- What the task requires -
Return the stretch of the article on young dancers and body image from "Preserving the sweet" through "of creative movement.", copied word for word.

- Source document -
»»

Culture 05 April 2018
For most of us, our dance life begins around three years olds; tiptoeing in tutus and tights. We are not self-conscious, in fact, we are totally uninhibited. We do not notice the size or shape of our bodies, we just merely enjoy the way it can move to the music and perform. Our pink, whimsical attire is quite gratifying to look at in the mirror. We are perfection and we know it.
Preserving the sweet feelings of how we perceive our bodies can easily change as we grow and develop. It's so easy to begin poking and prodding in front of the mirror. Noticing the way our leotard fits and our tights grab our waistline and ultimately that it may not pull or grab at your classmates the same way. The fixation eventually takes precedence over why we are wearing form-fitting attire and why we are here; to dance.
"We must continue to nurture and build our dancers up to acknowledge the wonders of our bodies; not just how they look in the mirror."
To combat the judgement of society, peers and body pressure we place on ourselves; we must stay focused on the mind/body connection that is instilled in dancers from their days of creative movement.
We must continue to nurture and build our dancers up to acknowledge the wonders of our bodies; not just how they look in the mirror. Sometimes I will tell my younger dancers to talk on their feet or legs to make sure they behave; feet pointing, legs pulled up and knees tracking over toes in a plié. As they grow, we focus on feeling pride as their legs work to straighten in a tendu rather than disappointment because they're not completely straight. What we are able to do with our bodies as dancers is quite spectacular and for me, a critical part of my teaching from the very start is making sure my students celebrate that. Dance workshop teaches a diverse group of dancers who approach dance with varying aspirations. Some of our students pursue a formal, pre-professional path while others simply come for recreation and physical activity. Yet despite their purpose, there is a level of competitiveness that will always exist as with any sport.
Many times, this competitive spirit extends beyond skill and includes physical comparisons as well. We've learned over the years this has to be addressed as early as possible - we do believe skill is within your control but physical differences may not be and in most cases, should not. It's important to us that this message resonates with young dancers growing up in a studio environment and it's a pillar our practice is based on. It doesn't have to be said but rather shown by treating all dancers impartially. Regardless of your shape and size the expectations for you are the same. If you've come to dance, you will do just that. Achievement is acknowledged in skill and dedication.

««

- Data segment -
»»

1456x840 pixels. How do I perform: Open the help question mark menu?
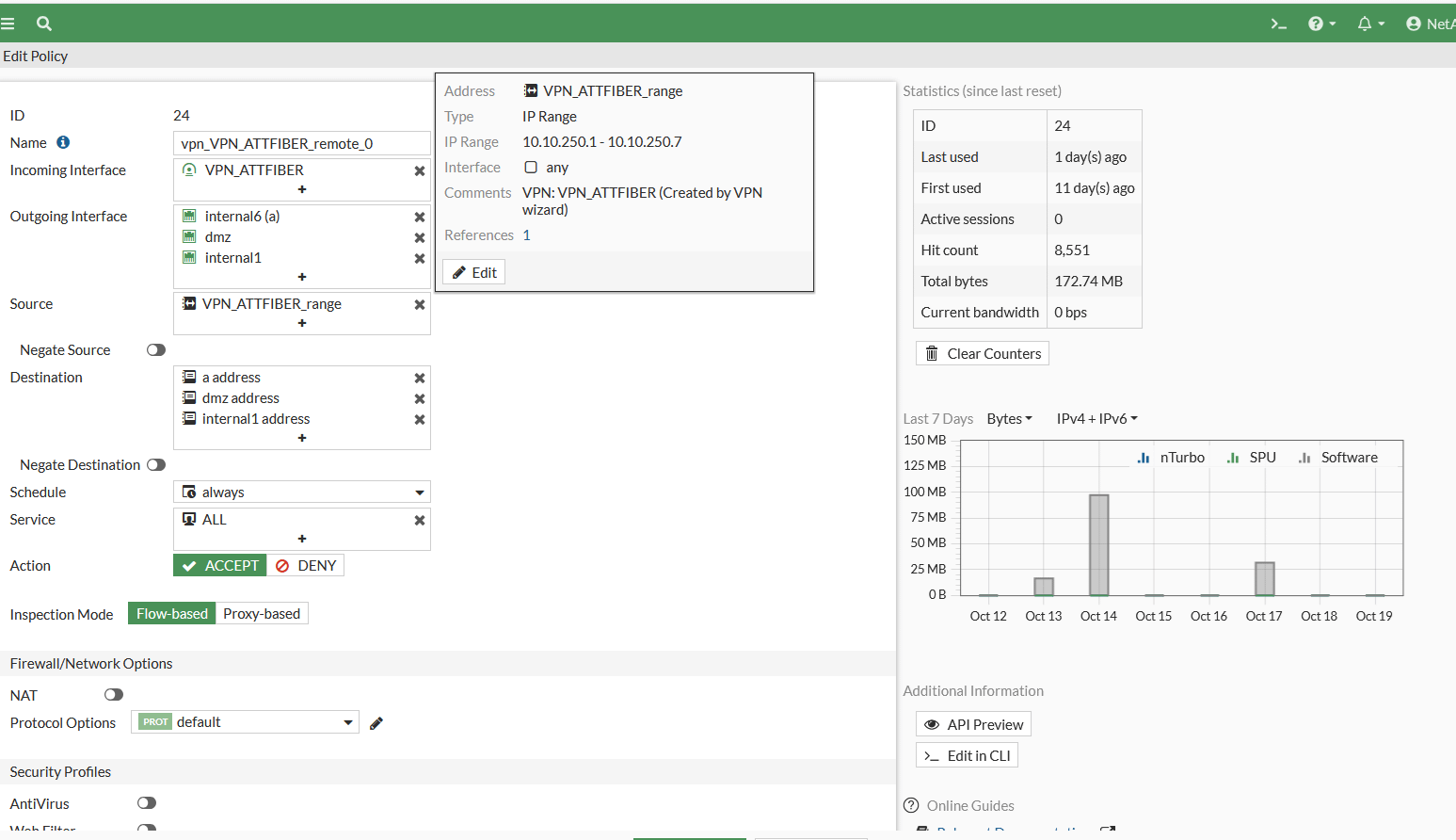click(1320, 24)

««

- Response to the task -
Preserving the sweet feelings of how we perceive our bodies can easily change as we grow and develop. It's so easy to begin poking and prodding in front of the mirror. Noticing the way our leotard fits and our tights grab our waistline and ultimately that it may not pull or grab at your classmates the same way. The fixation eventually takes precedence over why we are wearing form-fitting attire and why we are here; to dance.
"We must continue to nurture and build our dancers up to acknowledge the wonders of our bodies; not just how they look in the mirror."
To combat the judgement of society, peers and body pressure we place on ourselves; we must stay focused on the mind/body connection that is instilled in dancers from their days of creative movement.